A New Venetian Herbal: Depictions of Medicinal Plants in Carpaccio’s Cycle of Paintings for the Scuola di Sant’orsola
Victoria Anne Boardman

Orderly rows of plants painted with botanical specificity by Vittore Carpaccio (c. 1460-1526/1526 CE) were observed along the lower edges of several paintings within the cycle portraying the Legend of Saint Ursula, commissioned by the Scuola di Sant’ Orsola in Venice, Italy in the late 15th and early 16th centuries. At a time when painters generally followed Cennino Cennini’s advice to “ scatter occasional flowers and little birds over the foliage” to indicate spring, these plants by Carpaccio demonstrate remarkable attention to detail, suggesting they were drawn directly from nature or influenced by the burgeoning publication of medicinal herbal manuscripts in Venice and Padua. Series of these plants are identified and connected with their known medicinal uses from medieval and ancient Roman manuscripts. Further, analysis of the compositional devices and arrangement with relation to the narrative of the painting cycle reveals a program of imagery relevant to women’s health and the treatment of various reproductive concerns throughout a woman’s life cycle. A function of the Scuola di Sant’ Orsola and Angela Merici’s establishment of the Ursuline Order within the Catholic Church included tending to the sick, particularly orphans and single women. It is suggested that this use of herbal medicine gave women of the Ursuline Order some autonomy and agency to act independently within Venetian society, in a community of healing. The maintenance of medicinal herbal gardens and simple garden pedagogy is discussed in relation to Venetian and Italian garden architecture, particularly with regards to the church complex of SS Giovanni e Paolo directly adjacent to the Scuola di Sant’ Orsola.

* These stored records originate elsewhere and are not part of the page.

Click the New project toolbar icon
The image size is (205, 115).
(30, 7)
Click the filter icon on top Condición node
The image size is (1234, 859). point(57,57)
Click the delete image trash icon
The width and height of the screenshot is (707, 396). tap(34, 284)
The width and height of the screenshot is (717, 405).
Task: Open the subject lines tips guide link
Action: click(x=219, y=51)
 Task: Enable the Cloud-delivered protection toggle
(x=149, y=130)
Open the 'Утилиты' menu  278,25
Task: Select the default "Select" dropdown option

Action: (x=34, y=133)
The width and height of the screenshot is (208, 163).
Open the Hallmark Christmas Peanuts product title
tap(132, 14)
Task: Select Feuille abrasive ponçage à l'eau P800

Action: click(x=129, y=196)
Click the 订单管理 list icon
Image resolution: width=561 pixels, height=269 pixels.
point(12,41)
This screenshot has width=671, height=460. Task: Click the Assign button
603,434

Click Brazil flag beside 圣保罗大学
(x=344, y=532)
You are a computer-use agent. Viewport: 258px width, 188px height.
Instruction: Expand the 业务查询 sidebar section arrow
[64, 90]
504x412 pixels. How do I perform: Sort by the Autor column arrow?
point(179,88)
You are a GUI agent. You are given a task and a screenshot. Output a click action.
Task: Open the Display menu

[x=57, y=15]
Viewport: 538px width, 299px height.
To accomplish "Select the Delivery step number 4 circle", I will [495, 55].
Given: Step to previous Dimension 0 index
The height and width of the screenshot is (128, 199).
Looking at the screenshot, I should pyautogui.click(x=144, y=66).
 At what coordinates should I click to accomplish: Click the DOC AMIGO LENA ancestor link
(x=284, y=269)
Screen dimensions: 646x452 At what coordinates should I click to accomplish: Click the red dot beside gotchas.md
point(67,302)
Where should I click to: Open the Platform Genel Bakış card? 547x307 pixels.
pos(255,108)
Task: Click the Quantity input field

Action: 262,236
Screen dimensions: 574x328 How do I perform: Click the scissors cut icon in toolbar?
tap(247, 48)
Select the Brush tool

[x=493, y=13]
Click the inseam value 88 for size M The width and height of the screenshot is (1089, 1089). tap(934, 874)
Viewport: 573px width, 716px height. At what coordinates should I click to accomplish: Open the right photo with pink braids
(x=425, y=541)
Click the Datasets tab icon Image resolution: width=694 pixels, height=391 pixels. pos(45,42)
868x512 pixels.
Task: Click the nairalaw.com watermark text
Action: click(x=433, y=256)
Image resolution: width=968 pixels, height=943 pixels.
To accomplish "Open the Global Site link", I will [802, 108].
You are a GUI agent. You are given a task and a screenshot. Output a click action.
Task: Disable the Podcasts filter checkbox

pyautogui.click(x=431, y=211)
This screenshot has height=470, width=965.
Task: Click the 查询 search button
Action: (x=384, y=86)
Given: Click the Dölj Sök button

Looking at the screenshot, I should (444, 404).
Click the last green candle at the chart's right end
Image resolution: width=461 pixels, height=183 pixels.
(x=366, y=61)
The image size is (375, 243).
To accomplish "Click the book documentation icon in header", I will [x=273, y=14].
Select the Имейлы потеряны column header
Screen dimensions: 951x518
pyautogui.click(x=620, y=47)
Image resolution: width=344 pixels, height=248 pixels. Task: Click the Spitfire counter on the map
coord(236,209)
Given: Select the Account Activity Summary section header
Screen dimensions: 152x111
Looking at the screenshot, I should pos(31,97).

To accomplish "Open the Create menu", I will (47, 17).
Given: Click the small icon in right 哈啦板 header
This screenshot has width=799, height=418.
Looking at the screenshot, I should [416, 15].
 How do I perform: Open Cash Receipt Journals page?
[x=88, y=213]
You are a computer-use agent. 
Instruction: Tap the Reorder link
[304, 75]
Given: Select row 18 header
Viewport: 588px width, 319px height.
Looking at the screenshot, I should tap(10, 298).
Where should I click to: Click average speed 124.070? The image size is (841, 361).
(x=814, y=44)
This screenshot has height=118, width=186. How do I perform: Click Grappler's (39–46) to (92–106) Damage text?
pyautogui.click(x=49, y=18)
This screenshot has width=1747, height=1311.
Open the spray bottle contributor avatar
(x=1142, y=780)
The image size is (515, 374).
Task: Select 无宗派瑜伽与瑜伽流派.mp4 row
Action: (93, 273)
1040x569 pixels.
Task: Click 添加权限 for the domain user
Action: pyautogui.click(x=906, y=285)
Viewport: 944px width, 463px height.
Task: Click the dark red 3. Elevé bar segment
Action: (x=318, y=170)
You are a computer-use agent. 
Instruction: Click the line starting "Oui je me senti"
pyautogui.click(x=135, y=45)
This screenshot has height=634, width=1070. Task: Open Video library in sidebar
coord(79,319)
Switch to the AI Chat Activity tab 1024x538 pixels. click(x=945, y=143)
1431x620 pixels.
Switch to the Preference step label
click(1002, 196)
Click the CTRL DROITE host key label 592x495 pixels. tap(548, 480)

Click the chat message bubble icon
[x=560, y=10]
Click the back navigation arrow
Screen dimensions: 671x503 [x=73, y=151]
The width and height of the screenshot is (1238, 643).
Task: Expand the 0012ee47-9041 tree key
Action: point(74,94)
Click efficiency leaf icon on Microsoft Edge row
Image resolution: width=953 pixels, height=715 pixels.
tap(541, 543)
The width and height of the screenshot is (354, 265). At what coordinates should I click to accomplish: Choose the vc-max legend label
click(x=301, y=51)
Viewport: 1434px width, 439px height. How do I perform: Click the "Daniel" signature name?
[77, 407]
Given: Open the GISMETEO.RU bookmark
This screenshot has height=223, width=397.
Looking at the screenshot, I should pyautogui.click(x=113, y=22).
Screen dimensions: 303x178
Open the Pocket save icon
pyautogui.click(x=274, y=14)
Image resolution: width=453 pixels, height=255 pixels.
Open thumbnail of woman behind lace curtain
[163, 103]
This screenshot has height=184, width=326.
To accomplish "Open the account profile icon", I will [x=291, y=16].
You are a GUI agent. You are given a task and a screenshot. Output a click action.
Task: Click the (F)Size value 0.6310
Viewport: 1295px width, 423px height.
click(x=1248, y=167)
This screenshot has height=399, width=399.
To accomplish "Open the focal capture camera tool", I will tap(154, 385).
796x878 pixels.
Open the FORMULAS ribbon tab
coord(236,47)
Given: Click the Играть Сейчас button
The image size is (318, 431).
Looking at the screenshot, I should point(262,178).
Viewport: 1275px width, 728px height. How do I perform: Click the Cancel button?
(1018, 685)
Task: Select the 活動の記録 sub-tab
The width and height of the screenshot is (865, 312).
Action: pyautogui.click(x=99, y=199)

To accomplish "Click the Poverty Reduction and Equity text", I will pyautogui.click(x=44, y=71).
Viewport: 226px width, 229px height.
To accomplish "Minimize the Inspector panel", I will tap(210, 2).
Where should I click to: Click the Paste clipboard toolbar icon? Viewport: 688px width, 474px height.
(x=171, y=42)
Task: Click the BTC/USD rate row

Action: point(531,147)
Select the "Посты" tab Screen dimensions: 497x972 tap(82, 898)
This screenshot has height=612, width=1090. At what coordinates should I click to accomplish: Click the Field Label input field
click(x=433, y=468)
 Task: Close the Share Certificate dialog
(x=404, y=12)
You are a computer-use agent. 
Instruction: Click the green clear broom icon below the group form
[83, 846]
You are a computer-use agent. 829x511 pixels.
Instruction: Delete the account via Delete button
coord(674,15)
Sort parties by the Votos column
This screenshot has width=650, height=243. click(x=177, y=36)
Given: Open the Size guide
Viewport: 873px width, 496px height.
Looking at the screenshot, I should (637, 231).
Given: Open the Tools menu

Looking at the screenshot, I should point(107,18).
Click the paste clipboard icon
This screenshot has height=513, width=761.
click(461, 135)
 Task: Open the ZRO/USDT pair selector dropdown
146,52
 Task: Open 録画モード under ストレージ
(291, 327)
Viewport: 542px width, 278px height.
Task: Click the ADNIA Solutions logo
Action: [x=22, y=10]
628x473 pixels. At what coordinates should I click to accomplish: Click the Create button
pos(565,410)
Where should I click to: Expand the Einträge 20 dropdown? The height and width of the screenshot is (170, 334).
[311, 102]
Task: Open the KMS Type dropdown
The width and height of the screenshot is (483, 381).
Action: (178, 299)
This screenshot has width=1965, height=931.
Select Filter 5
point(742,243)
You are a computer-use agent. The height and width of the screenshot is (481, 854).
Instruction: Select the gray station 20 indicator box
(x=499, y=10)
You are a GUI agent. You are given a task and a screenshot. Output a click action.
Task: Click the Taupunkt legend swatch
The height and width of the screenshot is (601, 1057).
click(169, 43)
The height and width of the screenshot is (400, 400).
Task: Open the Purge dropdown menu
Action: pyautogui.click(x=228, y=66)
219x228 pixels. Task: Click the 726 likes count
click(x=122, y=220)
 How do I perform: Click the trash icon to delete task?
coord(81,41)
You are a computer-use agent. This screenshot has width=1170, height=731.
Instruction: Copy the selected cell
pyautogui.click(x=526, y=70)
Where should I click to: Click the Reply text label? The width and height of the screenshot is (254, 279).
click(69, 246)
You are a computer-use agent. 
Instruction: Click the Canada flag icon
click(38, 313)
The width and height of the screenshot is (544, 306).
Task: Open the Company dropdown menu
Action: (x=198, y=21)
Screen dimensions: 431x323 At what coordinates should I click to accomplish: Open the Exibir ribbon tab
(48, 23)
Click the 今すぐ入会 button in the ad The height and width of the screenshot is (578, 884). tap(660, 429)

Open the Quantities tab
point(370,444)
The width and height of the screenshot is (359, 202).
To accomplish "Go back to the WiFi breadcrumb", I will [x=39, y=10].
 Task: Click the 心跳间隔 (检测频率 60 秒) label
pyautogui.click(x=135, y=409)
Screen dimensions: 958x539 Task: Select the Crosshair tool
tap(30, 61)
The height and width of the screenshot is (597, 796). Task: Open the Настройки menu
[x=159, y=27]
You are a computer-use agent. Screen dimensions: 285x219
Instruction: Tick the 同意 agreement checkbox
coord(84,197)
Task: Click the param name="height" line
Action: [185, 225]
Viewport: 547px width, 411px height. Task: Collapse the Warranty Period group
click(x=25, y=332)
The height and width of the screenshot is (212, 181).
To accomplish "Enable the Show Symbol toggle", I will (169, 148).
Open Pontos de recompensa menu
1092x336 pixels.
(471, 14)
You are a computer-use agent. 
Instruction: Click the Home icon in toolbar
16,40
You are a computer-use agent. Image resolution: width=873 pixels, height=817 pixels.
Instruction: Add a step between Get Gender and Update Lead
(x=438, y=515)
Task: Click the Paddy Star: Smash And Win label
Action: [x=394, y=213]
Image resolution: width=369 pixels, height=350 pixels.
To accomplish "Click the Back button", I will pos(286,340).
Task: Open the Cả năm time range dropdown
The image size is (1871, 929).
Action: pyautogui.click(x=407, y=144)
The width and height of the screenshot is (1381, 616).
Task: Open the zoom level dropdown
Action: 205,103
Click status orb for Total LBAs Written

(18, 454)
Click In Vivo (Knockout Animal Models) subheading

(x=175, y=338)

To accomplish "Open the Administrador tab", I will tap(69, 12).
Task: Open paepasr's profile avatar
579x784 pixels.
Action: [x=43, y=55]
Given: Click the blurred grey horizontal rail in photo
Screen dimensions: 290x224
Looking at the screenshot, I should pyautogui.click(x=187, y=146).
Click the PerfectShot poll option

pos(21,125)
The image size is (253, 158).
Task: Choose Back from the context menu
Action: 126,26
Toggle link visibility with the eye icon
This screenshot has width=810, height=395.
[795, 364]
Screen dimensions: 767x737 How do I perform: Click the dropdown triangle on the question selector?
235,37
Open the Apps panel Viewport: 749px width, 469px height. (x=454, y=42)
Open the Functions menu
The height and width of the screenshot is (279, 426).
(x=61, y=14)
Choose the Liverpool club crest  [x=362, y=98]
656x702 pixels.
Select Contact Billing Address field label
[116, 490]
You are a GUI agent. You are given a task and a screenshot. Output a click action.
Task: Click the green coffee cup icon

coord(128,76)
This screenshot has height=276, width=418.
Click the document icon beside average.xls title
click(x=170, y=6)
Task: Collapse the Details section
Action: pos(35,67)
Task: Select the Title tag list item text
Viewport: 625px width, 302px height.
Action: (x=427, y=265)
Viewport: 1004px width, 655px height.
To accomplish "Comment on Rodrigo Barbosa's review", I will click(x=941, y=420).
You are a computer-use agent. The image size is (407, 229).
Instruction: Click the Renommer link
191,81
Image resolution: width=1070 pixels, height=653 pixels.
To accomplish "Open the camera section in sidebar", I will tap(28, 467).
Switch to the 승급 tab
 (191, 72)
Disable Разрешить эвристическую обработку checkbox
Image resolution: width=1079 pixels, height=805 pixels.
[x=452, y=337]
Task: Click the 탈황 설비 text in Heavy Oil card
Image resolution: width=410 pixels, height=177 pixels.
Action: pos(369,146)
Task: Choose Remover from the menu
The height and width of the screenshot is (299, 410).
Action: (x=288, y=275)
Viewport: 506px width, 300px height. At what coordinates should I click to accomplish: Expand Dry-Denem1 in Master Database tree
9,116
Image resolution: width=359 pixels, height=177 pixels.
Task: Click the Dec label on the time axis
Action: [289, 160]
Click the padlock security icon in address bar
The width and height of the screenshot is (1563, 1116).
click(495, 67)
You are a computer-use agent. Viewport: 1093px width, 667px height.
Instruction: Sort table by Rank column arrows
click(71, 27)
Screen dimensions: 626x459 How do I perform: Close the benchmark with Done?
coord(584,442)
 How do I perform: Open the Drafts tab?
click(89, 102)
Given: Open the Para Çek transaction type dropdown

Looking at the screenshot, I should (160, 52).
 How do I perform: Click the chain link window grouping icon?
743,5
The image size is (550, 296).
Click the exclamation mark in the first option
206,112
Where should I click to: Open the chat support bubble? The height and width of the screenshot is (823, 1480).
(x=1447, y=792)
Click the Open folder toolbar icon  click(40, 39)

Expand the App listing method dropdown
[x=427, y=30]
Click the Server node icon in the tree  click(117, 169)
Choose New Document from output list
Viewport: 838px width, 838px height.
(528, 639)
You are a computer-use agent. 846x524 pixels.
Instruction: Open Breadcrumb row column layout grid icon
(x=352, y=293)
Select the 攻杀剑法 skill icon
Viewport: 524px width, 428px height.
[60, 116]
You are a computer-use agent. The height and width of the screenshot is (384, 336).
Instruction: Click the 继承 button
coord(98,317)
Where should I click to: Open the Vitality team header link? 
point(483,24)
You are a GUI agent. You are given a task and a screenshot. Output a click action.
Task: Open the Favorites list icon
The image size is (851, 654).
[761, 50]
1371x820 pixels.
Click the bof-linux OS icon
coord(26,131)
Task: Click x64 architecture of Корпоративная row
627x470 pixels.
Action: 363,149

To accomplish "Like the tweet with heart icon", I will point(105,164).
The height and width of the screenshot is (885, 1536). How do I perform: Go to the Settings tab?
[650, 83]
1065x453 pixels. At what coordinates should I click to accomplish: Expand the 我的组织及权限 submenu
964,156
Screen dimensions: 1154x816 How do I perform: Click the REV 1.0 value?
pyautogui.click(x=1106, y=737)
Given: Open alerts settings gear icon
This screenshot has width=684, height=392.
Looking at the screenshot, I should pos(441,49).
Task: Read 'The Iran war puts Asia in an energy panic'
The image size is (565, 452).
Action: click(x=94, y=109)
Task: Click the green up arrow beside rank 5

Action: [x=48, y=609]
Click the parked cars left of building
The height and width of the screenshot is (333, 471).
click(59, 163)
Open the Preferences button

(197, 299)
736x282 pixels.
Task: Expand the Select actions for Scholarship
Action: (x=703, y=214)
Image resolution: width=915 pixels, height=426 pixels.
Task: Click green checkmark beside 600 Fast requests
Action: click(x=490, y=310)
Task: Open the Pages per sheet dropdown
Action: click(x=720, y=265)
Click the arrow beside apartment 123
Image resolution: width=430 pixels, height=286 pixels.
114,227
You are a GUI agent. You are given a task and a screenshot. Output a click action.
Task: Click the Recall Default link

Victoria Boardman completed her MFA in Painting and MS in Art History at Pratt in 2010. She previously earned a bachelor’s degree in Studio Arts from Trinity College in Hartford, CT. She is currently studying Chemistry at Pace University in Manhattan, pursuing a career in art conservation science. She worked for over two years as a graduate research assistant for the Math & Science department at Pratt, using portable, non-destructive spectroscopy and methodology from analytical chemistry, combined with art historical research, to study artist’s materials, techniques, and the conservation state of works of art and architecture. This research included on-site analysis of mosaics and wall paintings in the Herculaneum and Volterra, Italy, resulting in publication in the Journal of Analytical and Bioanalytical Chemistry. Vicki’s independent research in dyeing textiles with materials from nature was featured in the September 2008 Journal of Chemical Education.

The 10th Annual Master’s Thesis Presentations will be held on Wednesday, April 13, 2011 at 5pm in Myrtle Hall, 4E-3.